Toda essa mensagem, num confronto entre passado e presente, é transversal a “Onibaba”, um filme que fala de tradição (o demónio do folclore), de guerra (a guerra civil dos século XIV), de ambição (a das mulheres que matavam a troco de quase nada e do mercador que as incentivava a tal, explorando-as), de luxúria (a de Haichi pela jovem mulher), de medo e vingança. Para tal Kaneto Shindō usa a história do Japão, e as coreografias do teatro kabuki, onde a máscara pode ser vista como uma forma de traduzir emoções como o medo, a ganância e a vingança.
Tudo isto é filmado usando como cenários os interiores de cabanas, longos campos de erva alta, que surgem como claustrofóbicos, nada deixando ver para além de si, e personagens que agem por instinto, visceral e agressivamente. Com muita da acção passada à noite, “Onibaba” pode ser visto como um pesadelo, como uma recriação simbólica do tempo difícil que o Japão atravessava. Tal faz dele tanto uma alegoria, um filme de época e um conto de terror.
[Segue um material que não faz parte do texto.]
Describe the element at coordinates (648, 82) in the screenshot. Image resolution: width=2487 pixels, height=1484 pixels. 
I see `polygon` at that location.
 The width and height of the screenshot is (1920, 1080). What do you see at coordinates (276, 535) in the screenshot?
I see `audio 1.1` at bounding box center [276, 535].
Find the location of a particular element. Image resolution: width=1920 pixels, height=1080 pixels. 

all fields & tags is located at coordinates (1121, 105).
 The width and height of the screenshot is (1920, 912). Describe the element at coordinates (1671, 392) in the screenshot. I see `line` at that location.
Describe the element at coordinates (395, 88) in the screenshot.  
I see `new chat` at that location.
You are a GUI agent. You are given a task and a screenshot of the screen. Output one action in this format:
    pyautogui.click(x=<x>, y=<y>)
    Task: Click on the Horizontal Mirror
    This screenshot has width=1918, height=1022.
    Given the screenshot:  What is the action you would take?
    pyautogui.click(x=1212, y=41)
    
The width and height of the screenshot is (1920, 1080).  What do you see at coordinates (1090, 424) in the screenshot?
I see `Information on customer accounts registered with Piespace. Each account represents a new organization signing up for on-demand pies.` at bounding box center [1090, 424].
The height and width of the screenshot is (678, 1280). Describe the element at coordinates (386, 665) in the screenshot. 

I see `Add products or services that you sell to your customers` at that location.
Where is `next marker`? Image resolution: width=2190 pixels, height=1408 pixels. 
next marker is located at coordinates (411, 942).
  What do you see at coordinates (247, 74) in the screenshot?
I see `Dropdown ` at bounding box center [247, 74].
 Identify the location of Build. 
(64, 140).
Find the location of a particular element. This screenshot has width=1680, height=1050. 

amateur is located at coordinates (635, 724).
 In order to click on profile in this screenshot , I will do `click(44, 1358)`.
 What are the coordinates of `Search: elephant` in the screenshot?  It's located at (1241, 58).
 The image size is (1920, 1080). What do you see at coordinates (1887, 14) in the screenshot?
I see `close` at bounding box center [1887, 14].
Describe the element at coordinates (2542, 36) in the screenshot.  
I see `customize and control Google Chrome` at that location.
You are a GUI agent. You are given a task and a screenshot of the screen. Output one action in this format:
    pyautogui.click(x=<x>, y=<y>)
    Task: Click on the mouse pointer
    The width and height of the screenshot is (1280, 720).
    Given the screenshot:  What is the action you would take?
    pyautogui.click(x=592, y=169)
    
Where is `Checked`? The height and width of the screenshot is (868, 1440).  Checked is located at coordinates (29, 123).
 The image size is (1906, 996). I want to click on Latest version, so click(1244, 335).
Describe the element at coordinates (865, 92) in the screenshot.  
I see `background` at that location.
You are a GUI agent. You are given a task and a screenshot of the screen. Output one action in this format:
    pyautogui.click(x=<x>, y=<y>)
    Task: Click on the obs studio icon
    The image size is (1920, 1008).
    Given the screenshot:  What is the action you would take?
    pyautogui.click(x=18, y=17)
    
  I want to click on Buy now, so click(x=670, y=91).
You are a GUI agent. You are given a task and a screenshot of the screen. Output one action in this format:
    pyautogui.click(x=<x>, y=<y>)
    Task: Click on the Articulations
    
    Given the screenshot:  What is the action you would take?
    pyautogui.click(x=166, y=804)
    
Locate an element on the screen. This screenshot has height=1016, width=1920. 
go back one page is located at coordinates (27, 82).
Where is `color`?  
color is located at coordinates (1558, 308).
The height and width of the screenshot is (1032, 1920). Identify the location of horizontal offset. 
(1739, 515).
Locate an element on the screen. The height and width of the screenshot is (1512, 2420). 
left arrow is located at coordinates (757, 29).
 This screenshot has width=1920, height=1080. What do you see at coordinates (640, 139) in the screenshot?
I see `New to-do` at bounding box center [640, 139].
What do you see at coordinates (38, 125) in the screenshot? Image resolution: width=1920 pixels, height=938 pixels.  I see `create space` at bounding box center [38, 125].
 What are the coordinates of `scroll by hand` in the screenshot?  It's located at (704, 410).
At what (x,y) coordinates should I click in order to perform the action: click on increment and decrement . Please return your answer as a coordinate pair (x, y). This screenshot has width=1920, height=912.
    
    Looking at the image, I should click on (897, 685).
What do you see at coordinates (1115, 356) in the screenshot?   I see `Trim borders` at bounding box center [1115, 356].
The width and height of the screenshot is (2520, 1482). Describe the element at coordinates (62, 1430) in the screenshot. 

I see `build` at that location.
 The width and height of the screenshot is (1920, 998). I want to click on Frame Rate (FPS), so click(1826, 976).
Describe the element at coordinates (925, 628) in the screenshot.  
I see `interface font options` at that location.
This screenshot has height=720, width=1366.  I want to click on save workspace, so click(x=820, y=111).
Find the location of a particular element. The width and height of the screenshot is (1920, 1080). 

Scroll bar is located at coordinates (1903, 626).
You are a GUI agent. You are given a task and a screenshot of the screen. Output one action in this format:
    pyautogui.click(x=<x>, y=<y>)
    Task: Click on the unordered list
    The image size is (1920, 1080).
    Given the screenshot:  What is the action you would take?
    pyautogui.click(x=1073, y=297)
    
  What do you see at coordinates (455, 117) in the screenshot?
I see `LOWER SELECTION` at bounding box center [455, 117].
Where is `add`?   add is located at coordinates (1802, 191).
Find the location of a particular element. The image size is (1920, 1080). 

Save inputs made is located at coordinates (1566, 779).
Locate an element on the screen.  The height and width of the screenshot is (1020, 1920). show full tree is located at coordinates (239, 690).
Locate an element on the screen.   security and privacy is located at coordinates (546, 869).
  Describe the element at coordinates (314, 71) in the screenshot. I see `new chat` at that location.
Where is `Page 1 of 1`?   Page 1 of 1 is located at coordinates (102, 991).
A máscara demoníaca foi a inspiração de William Friedkin para as imagens subliminares do demónio no seu filme “O Exorcista” (The Exorcist, 1973).
Produção:
Título original: Onibaba; Produção: Kindai Eiga Kyokai / Tokyo Eiga Co Ltd.; País: Japão; Ano: 1964; Duração: 99 minutos; Distribuição: Toho Company; Estreia: 21 de Novembro de 1964 (Japão).
Equipa técnica:
Realização: Kaneto Shindō; Produção: Hisao Itoya, Tamotsu Minato, Setsuo Noto; Produtor Delegado: Kazuo Kuwahara; Argumento: Kaneto Shindō; Música: Hikaru Hayashi; Fotografia: Kiyomi Kuroda [preto e branco]; Montagem: Toshio Enoki; Direcção Artística: Kaneto Shindō; Figurinos: Yoshio Ueno; Caracterização: Shigeo Kobayashi; Efeitos Especiais: Yoshio Kurihara.
Elenco:
Nobuko Otowa (Velha Mulher), Jitsuko Yoshimura (Jovem Mulher), Kei Satō (Hachi), Jūkichi Uno (Samurai Mascarado), Taiji Tonoyama (Ushi).